— BEGIN Page text —

To run spark in Colab, we need to first install all the dependencies in Colab environment. The commands below would do it

In [0]:
!apt-get install openjdk-8-jdk-headless -qq > /dev/null
!wget -q https://www-us.apache.org/dist/spark/spark-2.4.4/spark-2.4.4-bin-hadoop2.7.tgz
!tar xf spark-2.4.4-bin-hadoop2.7.tgz
!pip install -q findspark

Now that we have installed Spark and Java in Colab, it is time to set the environment path that enables us to run PySpark in our Colab environment.

In [0]:
import os
os.environ["JAVA_HOME"] = "/usr/lib/jvm/java-8-openjdk-amd64"
os.environ["SPARK_HOME"] = "/content/spark-2.4.4-bin-hadoop2.7"

Initialize spark and create a test df

In [0]:
import findspark
findspark.init()
from pyspark.sql import SparkSession
spark = SparkSession.builder.master("local[*]").getOrCreate()

In [5]:
df = spark.createDataFrame([{"hello": "world"} for x in range(1000)])
df.show(3)



+-----+
|hello|
+-----+
|world|
|world|
|world|
+-----+
only showing top 3 rows



In [10]:
from google.colab import drive
drive.mount('/content/drive')

Go to this URL in a browser: https://accounts.google.com/o/oauth2/auth?client_id=947318989803-6bn6qk8qdgf4n4g3pfee6491hc0brc4i.apps.googleusercontent.com&redirect_uri=urn%3aietf%3awg%3aoauth%3a2.0%3aoob&response_type=code&scope=email%20https%3a%2f%2fwww.googleapis.com%2fauth%2fdocs.test%20https%3a%2f%2fwww.googleapis.com%2fauth%2fdrive%20https%3a%2f%2fwww.googleapis.com%2fauth%2fdrive.photos.readonly%20https%3a%2f%2fwww.googleapis.com%2fauth%2fpeopleapi.readonly

Enter your authorization code:
··········
Mounted at /content/drive


In [11]:
!ls

drive  sample_data  spark-2.4.4-bin-hadoop2.7  spark-2.4.4-bin-hadoop2.7.tgz


In [0]:

dataset = spark.read.format("org.apache.spark.csv").option("delimiter","\t").option("mode", "PERMISSIVE").csv(r'/content/drive/My Drive/Machine Learning/ML/nltk/Restaurant_Reviews.tsv',inferSchema=True, header =True)

— END Page text —

#### [Tasks and exercises]
**1.** In the Spark-in-Colab notes, rewrite the paragraph that begins "Now that we have installed Spark and Java" more briefly, keeping its main facts.
**2.** Transcribe the portion of the Spark-in-Colab notes starting with "Initialize spark and" and going on through "x in range(1000)])".

— BEGIN Material —

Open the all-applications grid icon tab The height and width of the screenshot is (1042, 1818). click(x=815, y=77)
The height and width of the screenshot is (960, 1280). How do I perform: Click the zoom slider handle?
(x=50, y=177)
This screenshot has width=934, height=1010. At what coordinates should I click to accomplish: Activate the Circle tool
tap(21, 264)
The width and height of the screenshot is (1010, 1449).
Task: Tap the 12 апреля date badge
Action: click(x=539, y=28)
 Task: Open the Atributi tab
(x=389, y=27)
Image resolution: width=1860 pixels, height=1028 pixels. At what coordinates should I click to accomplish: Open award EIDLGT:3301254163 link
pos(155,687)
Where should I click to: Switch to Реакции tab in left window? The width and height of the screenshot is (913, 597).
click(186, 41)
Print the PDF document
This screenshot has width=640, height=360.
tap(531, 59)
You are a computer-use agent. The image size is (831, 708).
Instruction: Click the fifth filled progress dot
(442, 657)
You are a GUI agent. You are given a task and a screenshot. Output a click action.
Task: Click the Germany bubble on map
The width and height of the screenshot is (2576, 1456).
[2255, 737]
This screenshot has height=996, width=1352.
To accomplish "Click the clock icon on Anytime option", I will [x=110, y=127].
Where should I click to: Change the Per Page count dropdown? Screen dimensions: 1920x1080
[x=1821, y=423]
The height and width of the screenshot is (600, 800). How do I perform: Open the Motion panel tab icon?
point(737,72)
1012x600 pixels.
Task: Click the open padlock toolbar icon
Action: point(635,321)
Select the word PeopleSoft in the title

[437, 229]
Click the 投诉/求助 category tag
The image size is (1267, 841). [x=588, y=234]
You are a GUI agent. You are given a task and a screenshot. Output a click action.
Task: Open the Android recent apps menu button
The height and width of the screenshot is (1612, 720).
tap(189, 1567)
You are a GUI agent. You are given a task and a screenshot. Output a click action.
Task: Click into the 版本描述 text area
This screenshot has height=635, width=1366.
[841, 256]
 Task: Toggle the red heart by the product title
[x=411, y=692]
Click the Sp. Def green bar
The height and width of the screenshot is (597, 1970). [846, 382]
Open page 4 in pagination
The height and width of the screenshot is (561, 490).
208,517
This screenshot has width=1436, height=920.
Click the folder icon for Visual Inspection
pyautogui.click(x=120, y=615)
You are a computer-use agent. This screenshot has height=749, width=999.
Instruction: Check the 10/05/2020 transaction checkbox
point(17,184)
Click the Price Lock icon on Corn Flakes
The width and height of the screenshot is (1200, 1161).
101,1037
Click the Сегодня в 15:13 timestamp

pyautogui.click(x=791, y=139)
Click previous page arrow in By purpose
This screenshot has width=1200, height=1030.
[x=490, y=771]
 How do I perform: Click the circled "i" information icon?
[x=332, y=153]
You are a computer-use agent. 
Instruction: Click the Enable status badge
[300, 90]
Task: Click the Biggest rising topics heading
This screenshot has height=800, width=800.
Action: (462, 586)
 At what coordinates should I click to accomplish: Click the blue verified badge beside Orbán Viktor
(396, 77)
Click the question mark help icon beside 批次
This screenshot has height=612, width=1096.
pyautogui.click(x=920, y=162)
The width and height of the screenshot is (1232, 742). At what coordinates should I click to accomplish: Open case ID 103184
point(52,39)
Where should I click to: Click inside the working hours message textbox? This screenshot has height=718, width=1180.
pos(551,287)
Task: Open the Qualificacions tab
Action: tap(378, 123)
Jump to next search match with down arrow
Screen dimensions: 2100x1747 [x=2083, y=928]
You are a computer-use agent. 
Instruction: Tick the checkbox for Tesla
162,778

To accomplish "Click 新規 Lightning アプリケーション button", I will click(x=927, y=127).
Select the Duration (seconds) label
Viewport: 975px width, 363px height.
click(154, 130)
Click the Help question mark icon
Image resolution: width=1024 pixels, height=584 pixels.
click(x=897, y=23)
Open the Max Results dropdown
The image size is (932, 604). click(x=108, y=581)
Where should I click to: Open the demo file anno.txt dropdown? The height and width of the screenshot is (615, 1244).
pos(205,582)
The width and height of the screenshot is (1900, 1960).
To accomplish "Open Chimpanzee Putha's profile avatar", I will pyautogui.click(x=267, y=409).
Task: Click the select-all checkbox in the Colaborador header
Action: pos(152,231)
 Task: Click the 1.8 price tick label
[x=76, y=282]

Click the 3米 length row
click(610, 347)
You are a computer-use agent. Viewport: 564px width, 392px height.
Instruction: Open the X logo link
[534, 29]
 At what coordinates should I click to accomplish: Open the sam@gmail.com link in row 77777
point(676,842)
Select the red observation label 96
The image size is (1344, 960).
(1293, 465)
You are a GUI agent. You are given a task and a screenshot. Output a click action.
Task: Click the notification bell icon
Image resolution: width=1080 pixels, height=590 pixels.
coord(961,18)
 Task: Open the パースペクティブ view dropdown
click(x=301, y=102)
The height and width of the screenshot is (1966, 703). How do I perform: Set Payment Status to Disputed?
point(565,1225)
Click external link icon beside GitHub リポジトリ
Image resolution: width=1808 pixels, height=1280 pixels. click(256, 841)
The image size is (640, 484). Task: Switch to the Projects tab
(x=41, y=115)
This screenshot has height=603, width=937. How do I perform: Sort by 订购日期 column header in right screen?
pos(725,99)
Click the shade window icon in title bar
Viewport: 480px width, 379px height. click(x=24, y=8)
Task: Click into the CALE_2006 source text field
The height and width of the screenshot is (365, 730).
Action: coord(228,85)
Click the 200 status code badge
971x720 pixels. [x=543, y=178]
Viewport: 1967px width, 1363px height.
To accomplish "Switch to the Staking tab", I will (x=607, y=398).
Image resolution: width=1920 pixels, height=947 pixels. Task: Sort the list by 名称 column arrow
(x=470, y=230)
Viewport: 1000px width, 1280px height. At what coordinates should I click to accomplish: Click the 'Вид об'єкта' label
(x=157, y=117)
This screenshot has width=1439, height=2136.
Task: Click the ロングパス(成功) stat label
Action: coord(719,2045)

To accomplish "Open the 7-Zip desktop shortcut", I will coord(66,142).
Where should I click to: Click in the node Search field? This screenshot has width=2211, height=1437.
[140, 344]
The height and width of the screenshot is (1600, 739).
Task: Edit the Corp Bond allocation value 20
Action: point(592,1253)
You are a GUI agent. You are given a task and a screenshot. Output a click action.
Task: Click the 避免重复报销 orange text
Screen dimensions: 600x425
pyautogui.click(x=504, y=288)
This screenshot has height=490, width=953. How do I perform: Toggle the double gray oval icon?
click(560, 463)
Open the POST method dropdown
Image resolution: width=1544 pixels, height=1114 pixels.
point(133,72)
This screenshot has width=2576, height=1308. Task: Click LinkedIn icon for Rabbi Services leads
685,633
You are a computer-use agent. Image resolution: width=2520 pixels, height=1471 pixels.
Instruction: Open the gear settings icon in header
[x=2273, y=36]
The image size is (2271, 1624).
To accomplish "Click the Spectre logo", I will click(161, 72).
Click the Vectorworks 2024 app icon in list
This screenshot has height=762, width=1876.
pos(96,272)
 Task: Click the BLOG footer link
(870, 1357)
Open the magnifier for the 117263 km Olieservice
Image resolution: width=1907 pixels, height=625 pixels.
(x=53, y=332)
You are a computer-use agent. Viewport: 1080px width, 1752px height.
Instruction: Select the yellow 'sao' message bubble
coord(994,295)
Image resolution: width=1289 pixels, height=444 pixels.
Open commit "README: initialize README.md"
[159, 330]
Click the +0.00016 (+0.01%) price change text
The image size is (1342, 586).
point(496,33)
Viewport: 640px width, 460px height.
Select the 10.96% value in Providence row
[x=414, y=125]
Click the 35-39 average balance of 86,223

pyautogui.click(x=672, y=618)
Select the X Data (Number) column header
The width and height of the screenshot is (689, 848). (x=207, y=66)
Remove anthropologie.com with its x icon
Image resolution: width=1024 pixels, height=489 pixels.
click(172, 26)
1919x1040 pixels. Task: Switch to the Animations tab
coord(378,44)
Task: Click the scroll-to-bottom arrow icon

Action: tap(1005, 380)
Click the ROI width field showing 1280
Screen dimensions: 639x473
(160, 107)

— END Material —

#### [Per-task answers]
**1.** With Spark and Java installed in Colab, the next step is to set the environment path so that PySpark can run in the Colab environment.

**2.**
Initialize spark and create a test df

In [0]:
import findspark
findspark.init()
from pyspark.sql import SparkSession
spark = SparkSession.builder.master("local[*]").getOrCreate()

In [5]:
df = spark.createDataFrame([{"hello": "world"} for x in range(1000)])